[Records excerpted from a collection]
★ ★ ★ ★
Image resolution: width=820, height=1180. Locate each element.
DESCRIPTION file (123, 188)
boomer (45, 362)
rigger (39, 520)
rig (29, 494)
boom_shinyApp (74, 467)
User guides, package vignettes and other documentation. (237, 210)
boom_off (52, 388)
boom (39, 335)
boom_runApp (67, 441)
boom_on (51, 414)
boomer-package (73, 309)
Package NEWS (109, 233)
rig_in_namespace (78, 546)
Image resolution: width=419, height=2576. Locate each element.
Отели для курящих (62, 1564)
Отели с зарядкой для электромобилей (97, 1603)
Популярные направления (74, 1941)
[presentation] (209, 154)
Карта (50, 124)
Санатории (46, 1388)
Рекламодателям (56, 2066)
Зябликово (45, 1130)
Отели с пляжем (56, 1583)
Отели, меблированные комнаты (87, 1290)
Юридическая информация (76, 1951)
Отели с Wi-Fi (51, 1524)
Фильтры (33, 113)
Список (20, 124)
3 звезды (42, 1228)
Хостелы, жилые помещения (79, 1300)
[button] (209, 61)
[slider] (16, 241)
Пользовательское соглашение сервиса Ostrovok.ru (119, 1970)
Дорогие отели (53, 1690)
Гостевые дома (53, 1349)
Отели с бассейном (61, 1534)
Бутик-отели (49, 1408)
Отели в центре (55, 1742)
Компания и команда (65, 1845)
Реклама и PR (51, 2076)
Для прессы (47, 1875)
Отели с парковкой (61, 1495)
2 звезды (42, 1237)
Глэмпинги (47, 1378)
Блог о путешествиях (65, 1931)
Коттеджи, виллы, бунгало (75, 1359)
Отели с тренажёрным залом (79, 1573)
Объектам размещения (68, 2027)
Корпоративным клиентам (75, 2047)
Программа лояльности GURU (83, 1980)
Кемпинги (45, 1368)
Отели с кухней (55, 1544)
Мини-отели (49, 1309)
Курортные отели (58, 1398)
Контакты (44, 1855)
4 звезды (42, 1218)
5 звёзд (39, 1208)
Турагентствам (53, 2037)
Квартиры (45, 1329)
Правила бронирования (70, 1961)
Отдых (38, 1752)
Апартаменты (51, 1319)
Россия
★ ★ ★ ★
▶ **Exercise prompt**:
Copy every line where the word "each" is present in the entries above.

▶ **Response area**:
Image resolution: width=820, height=1180. Locate each element.
Image resolution: width=419, height=2576. Locate each element.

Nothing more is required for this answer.